=== Task to carry out ===
Copy out every one of the following lines word for word, with no character changed.

Records for locating displayed items
++++++++++++++++++++

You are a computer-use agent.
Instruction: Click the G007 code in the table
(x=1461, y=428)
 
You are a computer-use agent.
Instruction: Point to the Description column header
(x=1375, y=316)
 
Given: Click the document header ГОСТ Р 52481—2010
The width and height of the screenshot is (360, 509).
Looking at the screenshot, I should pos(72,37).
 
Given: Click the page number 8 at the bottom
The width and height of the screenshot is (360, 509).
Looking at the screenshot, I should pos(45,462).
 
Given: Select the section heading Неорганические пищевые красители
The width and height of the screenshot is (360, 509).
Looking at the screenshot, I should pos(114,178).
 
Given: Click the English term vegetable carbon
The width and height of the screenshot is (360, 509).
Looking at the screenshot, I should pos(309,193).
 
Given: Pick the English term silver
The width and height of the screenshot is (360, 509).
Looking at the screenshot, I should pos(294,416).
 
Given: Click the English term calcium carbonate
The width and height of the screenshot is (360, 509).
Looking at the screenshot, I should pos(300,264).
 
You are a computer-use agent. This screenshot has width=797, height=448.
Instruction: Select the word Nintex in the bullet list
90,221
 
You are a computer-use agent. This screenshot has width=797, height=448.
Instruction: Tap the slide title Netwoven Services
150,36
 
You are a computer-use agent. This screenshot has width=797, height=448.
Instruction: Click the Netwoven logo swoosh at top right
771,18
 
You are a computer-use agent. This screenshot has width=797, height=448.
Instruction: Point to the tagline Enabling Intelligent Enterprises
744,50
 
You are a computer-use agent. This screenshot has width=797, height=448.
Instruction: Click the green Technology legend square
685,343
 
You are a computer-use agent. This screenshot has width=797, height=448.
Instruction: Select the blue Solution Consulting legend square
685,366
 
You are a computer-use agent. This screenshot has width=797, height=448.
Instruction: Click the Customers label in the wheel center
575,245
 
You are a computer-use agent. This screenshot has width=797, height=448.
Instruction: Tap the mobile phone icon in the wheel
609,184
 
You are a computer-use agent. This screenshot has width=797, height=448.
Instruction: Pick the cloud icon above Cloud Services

++++++++++++++++++++

=== Final result ===
You are a computer-use agent.
Instruction: Click the G007 code in the table
(x=1461, y=428)
 
You are a computer-use agent.
Instruction: Point to the Description column header
(x=1375, y=316)
 
Given: Click the document header ГОСТ Р 52481—2010
The width and height of the screenshot is (360, 509).
Looking at the screenshot, I should pos(72,37).
 
Given: Click the page number 8 at the bottom
The width and height of the screenshot is (360, 509).
Looking at the screenshot, I should pos(45,462).
 
Given: Select the section heading Неорганические пищевые красители
The width and height of the screenshot is (360, 509).
Looking at the screenshot, I should pos(114,178).
 
Given: Click the English term vegetable carbon
The width and height of the screenshot is (360, 509).
Looking at the screenshot, I should pos(309,193).
 
Given: Pick the English term silver
The width and height of the screenshot is (360, 509).
Looking at the screenshot, I should pos(294,416).
 
Given: Click the English term calcium carbonate
The width and height of the screenshot is (360, 509).
Looking at the screenshot, I should pos(300,264).
 
You are a computer-use agent. This screenshot has width=797, height=448.
Instruction: Select the word Nintex in the bullet list
90,221
 
You are a computer-use agent. This screenshot has width=797, height=448.
Instruction: Tap the slide title Netwoven Services
150,36
 
You are a computer-use agent. This screenshot has width=797, height=448.
Instruction: Click the Netwoven logo swoosh at top right
771,18
 
You are a computer-use agent. This screenshot has width=797, height=448.
Instruction: Point to the tagline Enabling Intelligent Enterprises
744,50
 
You are a computer-use agent. This screenshot has width=797, height=448.
Instruction: Click the green Technology legend square
685,343
 
You are a computer-use agent. This screenshot has width=797, height=448.
Instruction: Select the blue Solution Consulting legend square
685,366
 
You are a computer-use agent. This screenshot has width=797, height=448.
Instruction: Click the Customers label in the wheel center
575,245
 
You are a computer-use agent. This screenshot has width=797, height=448.
Instruction: Tap the mobile phone icon in the wheel
609,184
 
You are a computer-use agent. This screenshot has width=797, height=448.
Instruction: Pick the cloud icon above Cloud Services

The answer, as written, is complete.